== TO BE DONE ==
Can you rewrite the material starting at "Sale (1176, 154)" and ending at "Next (199, 157)", replacing "wedge wire" with "profile wire" and leaving all else unchanged?

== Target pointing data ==

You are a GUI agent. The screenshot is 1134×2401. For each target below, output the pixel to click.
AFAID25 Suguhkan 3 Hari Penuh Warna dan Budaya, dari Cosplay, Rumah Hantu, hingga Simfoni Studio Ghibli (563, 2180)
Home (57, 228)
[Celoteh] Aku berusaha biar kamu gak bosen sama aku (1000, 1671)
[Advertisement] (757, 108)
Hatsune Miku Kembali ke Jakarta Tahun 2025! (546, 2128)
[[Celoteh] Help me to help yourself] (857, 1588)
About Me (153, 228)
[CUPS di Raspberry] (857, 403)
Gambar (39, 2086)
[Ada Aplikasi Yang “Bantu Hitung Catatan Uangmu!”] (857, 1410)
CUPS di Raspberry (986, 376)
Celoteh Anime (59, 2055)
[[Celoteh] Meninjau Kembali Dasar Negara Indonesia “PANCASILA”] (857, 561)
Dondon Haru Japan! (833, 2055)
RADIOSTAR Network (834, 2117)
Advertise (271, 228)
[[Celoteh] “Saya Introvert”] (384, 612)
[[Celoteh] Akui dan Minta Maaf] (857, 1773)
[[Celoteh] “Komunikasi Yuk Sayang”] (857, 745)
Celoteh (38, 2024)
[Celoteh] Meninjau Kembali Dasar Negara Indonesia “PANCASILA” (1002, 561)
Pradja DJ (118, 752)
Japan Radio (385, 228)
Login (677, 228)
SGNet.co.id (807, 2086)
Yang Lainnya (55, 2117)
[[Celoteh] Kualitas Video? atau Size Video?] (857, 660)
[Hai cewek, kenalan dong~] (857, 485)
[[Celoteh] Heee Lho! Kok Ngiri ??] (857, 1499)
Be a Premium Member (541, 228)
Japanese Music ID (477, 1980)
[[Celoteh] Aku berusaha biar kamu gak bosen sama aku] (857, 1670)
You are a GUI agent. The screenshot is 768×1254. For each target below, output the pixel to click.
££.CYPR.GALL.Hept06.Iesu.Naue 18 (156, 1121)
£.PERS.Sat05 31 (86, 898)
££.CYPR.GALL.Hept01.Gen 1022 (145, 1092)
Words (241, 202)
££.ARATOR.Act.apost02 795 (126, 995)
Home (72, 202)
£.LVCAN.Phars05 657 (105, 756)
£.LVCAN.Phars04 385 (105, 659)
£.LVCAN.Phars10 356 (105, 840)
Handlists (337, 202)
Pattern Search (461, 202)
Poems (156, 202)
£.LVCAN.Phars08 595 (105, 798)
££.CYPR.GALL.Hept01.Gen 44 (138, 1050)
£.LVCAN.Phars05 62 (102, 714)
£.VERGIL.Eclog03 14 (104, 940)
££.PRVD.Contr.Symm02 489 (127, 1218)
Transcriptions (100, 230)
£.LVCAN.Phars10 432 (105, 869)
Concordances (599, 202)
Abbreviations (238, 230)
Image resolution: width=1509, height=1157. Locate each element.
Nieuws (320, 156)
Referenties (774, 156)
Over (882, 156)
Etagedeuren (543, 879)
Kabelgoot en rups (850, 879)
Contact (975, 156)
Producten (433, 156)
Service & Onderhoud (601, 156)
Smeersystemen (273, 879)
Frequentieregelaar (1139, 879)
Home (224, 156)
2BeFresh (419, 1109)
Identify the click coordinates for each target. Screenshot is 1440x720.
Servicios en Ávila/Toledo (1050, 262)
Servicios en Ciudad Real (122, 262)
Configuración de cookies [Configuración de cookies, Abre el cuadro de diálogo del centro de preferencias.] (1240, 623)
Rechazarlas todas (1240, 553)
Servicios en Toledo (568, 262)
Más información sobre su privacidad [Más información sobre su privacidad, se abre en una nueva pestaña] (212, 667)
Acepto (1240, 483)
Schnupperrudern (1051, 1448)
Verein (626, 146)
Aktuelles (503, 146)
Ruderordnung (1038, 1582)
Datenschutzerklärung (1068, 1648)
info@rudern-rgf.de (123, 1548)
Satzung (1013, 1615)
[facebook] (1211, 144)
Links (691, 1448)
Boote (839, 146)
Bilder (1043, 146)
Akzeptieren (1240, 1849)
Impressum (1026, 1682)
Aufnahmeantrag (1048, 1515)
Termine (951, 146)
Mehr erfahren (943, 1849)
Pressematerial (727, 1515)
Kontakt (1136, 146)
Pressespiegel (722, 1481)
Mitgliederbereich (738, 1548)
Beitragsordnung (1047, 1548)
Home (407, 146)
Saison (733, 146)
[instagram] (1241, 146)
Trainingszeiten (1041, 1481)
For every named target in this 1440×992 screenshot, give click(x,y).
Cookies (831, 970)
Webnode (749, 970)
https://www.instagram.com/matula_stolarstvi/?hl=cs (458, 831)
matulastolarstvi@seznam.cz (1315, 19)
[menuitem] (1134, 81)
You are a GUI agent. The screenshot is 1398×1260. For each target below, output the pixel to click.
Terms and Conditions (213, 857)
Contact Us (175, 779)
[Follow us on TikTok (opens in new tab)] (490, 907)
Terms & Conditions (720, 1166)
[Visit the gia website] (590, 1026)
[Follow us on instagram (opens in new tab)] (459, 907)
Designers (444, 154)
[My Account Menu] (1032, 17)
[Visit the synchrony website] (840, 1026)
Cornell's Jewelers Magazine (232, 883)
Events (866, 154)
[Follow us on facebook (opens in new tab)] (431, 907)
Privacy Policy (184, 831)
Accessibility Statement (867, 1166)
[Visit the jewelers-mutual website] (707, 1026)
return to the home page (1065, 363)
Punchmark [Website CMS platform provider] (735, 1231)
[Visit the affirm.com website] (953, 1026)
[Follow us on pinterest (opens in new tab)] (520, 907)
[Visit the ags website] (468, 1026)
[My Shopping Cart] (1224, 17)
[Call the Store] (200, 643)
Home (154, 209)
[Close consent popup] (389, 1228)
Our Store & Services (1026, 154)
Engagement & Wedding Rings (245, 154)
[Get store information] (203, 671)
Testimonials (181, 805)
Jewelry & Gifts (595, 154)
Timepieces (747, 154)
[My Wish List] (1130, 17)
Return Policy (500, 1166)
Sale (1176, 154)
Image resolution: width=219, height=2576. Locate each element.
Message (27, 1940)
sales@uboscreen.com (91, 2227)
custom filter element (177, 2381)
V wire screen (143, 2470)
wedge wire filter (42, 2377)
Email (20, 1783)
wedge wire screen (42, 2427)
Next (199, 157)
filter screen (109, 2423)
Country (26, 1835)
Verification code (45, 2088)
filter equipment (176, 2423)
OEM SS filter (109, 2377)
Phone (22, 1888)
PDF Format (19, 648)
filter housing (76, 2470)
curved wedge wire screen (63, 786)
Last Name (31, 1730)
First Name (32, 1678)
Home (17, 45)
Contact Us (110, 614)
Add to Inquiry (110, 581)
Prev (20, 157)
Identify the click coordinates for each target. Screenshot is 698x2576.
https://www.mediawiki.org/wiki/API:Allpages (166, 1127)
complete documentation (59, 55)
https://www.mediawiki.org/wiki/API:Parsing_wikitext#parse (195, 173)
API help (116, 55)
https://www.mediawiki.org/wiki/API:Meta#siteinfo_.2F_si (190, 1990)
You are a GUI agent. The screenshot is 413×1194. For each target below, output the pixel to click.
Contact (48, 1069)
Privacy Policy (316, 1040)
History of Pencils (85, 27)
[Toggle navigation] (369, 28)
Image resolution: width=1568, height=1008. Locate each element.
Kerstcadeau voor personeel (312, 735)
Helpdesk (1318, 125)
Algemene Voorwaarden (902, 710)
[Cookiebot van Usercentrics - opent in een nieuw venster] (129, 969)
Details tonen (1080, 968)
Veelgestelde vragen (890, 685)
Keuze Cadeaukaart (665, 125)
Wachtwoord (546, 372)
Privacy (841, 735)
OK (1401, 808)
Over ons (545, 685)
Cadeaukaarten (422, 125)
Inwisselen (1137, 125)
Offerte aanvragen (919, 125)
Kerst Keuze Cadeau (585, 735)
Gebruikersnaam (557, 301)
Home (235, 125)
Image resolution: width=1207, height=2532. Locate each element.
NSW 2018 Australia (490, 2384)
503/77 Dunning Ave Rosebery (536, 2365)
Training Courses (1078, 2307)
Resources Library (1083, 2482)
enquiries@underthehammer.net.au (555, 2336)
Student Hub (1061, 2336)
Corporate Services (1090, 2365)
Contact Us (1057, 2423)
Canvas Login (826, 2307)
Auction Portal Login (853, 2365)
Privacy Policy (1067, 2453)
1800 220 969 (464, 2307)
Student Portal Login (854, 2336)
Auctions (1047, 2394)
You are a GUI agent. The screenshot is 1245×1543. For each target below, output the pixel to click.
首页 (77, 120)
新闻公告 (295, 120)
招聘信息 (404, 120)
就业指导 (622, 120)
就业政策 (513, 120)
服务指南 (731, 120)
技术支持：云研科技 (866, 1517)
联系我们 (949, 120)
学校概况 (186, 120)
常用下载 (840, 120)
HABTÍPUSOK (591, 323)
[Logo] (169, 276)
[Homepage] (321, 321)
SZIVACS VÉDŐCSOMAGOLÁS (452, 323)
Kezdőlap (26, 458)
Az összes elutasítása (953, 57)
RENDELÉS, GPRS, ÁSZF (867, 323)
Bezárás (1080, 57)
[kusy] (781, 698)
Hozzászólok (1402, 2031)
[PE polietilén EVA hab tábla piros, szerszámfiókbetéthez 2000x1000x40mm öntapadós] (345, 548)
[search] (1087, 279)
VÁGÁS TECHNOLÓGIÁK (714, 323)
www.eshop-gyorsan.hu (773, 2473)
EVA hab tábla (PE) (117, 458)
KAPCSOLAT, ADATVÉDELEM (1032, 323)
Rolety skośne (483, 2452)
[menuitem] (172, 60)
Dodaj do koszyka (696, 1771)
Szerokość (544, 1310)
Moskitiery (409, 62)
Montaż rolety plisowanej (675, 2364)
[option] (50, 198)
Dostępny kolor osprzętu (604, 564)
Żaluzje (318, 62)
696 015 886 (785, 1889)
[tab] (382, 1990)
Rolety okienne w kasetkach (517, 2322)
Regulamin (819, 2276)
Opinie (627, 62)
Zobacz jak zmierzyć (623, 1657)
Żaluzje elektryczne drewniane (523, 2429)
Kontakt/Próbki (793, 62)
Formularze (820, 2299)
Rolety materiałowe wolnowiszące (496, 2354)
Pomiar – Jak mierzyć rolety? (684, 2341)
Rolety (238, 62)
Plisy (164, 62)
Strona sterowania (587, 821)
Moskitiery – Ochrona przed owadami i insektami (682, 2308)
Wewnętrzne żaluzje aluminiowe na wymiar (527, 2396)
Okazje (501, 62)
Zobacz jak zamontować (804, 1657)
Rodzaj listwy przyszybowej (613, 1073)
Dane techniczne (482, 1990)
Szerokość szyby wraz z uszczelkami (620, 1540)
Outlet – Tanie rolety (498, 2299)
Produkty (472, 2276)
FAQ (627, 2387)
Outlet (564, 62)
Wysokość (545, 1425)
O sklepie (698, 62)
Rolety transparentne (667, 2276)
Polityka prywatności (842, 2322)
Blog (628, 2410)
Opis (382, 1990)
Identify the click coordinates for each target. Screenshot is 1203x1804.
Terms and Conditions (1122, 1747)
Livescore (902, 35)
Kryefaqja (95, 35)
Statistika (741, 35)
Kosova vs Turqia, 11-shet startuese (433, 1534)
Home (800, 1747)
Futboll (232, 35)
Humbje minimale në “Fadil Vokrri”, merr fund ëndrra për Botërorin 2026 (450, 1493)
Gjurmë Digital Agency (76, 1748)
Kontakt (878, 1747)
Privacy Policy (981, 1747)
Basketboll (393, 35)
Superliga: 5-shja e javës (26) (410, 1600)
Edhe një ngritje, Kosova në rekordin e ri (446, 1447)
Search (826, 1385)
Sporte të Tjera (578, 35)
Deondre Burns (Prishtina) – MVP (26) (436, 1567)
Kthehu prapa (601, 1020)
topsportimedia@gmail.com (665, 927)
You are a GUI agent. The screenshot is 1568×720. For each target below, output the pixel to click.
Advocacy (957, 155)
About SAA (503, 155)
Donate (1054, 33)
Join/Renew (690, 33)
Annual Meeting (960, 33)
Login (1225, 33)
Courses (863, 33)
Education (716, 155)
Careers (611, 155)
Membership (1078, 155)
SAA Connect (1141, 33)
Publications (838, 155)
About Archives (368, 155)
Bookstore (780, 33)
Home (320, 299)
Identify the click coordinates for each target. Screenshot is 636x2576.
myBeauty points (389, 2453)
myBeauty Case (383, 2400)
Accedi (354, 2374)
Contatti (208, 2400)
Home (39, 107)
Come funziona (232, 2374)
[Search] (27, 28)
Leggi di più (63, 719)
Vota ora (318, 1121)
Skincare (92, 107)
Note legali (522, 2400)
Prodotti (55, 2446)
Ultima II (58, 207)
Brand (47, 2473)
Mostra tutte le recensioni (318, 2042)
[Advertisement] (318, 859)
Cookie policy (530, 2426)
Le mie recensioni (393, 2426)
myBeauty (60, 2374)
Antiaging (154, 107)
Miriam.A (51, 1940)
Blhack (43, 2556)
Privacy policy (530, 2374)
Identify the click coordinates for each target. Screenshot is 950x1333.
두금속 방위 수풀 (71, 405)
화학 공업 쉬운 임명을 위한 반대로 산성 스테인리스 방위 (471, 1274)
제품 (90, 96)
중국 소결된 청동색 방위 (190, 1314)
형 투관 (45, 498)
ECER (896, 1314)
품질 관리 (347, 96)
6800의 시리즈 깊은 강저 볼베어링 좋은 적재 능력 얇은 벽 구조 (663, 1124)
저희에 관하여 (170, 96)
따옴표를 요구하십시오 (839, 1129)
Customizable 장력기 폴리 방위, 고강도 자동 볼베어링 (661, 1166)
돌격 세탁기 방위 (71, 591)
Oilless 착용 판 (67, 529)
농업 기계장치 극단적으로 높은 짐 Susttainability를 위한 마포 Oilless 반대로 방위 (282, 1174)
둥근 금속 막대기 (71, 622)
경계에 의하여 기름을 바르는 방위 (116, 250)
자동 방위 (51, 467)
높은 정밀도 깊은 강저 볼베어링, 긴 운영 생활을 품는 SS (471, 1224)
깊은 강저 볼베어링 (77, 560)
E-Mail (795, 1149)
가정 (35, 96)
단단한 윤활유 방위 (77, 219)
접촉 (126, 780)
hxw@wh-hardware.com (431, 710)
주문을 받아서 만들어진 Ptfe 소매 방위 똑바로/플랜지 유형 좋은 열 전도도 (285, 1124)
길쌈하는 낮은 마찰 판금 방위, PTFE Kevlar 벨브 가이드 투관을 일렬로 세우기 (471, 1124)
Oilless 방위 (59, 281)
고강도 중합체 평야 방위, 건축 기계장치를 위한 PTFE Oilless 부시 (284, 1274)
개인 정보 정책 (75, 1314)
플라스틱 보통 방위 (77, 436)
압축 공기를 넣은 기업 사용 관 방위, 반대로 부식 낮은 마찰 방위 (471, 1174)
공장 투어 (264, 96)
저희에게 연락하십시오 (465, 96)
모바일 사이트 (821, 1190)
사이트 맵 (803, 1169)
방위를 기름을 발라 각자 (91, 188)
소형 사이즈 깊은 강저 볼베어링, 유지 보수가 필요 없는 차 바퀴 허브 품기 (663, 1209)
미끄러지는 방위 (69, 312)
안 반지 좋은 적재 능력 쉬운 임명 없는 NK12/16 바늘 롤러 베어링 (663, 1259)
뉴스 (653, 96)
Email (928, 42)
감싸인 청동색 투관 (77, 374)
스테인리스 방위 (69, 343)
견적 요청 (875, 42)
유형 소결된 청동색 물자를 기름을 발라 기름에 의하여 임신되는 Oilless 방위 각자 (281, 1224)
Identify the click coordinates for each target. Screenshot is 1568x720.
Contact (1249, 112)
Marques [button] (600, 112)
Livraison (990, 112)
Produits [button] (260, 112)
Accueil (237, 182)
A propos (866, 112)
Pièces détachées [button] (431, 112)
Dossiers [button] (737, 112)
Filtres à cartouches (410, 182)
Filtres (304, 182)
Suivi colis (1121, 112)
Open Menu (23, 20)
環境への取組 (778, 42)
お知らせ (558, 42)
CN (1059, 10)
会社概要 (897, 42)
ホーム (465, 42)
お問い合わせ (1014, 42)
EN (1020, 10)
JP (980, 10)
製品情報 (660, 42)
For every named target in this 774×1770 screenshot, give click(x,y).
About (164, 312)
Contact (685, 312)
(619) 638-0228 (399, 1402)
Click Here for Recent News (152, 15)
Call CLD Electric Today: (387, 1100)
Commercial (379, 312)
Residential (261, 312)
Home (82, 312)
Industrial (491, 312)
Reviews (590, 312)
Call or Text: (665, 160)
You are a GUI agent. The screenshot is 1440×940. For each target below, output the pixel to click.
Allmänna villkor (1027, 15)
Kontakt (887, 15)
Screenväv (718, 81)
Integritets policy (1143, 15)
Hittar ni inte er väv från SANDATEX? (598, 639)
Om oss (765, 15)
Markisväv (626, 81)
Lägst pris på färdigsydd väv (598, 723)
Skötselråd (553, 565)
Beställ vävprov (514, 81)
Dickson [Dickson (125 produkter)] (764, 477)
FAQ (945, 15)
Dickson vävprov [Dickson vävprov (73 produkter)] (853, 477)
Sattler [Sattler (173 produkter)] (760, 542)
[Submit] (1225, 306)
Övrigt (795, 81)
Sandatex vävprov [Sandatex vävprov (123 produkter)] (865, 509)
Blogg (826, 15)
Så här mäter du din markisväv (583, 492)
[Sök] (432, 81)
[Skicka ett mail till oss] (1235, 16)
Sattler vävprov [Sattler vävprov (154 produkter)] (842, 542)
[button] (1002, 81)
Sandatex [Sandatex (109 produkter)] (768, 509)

== EXERCISE SOLUTION ==
Sale (1176, 154)
Image resolution: width=219, height=2576. Locate each element.
Message (27, 1940)
sales@uboscreen.com (91, 2227)
custom filter element (177, 2381)
V wire screen (143, 2470)
profile wire filter (42, 2377)
Email (20, 1783)
profile wire screen (42, 2427)
Next (199, 157)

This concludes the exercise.